PROBLEM
List every line in the rows below that contains the word "Choose", copying each one in full.

INFORMATION GIVEN
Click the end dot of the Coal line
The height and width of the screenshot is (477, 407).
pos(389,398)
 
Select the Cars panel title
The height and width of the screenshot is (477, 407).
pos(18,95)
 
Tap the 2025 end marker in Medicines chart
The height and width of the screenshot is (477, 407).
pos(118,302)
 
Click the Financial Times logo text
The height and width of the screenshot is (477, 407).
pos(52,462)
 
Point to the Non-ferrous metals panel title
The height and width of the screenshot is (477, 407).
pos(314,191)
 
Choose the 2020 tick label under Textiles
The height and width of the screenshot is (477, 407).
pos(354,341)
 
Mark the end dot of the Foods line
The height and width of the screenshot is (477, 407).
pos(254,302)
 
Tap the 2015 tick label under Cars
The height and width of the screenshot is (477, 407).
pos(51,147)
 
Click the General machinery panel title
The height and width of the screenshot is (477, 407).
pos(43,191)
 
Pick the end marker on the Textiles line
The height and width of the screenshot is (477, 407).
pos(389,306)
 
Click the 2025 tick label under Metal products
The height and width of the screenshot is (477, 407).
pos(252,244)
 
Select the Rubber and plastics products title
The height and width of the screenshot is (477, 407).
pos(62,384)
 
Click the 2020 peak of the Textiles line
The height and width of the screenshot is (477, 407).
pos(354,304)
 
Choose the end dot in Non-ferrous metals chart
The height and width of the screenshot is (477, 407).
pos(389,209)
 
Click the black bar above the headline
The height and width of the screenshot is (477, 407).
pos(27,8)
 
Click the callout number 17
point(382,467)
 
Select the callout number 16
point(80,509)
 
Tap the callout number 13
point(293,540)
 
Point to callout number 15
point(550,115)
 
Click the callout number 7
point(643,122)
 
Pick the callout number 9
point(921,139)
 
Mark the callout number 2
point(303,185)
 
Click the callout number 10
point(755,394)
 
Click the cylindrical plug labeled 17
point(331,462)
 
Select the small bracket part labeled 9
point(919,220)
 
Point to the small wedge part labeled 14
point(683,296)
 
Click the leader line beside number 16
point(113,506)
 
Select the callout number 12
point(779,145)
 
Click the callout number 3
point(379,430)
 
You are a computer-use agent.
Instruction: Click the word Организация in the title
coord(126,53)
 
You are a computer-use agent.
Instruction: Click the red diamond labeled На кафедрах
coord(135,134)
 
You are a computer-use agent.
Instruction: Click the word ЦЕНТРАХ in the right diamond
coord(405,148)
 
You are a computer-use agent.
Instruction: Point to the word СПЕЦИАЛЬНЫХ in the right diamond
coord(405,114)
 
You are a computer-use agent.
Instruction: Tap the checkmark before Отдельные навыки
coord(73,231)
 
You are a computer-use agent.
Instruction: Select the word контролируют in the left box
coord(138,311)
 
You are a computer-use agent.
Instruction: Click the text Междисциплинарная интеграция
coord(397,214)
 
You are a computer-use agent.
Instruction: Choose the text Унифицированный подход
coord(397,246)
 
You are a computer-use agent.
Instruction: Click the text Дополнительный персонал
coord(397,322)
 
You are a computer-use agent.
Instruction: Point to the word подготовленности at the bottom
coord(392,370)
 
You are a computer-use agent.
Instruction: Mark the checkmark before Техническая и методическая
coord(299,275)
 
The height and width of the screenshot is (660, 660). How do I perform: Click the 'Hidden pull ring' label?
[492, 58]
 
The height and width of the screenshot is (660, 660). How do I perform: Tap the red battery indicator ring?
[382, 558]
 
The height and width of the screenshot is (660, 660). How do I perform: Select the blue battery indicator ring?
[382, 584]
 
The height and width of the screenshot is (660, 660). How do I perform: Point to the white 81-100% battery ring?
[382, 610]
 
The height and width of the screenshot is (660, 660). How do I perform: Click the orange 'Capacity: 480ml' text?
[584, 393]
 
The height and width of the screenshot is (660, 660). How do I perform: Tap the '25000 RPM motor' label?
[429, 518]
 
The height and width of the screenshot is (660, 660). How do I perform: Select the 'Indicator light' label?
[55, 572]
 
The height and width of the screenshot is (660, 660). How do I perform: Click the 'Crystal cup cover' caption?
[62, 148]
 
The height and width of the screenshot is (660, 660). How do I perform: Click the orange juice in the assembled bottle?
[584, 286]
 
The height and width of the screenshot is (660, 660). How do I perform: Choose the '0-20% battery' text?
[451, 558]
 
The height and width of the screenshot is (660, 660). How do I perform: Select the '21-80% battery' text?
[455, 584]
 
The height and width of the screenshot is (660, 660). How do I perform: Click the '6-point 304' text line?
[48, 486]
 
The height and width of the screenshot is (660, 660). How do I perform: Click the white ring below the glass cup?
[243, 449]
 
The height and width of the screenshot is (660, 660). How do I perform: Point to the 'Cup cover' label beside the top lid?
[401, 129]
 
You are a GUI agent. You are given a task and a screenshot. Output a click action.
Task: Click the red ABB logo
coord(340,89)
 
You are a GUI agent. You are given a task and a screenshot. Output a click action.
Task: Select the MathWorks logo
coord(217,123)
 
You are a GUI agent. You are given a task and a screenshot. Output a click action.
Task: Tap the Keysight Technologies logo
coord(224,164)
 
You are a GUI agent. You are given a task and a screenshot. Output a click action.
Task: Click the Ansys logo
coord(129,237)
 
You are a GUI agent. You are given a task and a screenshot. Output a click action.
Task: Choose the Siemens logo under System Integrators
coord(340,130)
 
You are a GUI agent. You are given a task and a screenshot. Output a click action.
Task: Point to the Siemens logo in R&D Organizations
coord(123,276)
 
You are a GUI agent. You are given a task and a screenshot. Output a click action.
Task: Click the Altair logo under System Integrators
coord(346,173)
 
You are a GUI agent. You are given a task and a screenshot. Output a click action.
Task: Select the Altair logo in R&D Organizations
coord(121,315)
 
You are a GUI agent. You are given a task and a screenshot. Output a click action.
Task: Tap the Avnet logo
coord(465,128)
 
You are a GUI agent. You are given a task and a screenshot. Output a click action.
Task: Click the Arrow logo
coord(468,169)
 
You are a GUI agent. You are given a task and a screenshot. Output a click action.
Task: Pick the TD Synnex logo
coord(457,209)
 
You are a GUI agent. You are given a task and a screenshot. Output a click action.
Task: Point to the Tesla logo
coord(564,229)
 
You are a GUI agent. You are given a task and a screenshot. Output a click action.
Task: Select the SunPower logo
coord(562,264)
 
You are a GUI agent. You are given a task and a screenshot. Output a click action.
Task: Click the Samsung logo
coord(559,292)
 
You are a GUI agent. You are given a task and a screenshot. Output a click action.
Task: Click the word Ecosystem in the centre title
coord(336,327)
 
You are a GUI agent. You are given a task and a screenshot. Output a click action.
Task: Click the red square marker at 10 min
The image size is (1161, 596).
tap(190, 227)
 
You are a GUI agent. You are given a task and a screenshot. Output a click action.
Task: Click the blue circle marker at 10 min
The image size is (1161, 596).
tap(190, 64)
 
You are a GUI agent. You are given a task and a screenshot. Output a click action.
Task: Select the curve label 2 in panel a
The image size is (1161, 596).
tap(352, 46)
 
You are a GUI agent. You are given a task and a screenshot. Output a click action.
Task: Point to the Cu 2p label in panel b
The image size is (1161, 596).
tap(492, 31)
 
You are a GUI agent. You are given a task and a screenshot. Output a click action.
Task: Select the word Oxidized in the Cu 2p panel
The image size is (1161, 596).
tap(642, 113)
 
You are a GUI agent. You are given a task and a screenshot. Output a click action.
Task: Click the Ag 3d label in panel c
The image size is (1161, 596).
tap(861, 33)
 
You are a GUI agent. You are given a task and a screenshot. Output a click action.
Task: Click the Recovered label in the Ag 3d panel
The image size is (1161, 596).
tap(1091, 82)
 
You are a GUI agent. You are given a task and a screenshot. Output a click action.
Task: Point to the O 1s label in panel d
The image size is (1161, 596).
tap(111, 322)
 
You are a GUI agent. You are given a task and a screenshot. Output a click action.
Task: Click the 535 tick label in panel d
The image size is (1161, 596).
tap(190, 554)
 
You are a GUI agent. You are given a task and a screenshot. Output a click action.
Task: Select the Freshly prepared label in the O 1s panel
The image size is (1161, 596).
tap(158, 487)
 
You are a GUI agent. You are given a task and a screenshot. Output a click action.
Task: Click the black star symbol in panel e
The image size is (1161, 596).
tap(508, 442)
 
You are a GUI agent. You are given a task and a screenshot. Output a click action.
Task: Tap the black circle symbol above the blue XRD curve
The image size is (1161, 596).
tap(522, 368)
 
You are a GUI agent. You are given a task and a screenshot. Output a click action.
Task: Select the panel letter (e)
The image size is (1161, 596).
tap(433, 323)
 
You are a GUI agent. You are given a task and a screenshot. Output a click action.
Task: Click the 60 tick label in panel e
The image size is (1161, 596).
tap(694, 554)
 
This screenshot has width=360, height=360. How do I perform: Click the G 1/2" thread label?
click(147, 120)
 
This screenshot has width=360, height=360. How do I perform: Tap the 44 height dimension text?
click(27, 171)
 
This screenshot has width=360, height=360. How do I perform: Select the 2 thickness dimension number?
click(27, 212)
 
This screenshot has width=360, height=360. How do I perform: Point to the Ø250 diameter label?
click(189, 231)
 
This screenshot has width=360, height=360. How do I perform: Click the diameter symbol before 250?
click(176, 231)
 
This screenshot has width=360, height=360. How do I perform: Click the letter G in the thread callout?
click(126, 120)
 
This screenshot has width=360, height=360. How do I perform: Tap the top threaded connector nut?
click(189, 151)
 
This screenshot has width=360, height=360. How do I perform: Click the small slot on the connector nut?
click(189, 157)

THE REPLY
Choose the 2020 tick label under Textiles
Choose the end dot in Non-ferrous metals chart
Instruction: Choose the text Унифицированный подход
The height and width of the screenshot is (660, 660). How do I perform: Choose the '0-20% battery' text?
Task: Choose the Siemens logo under System Integrators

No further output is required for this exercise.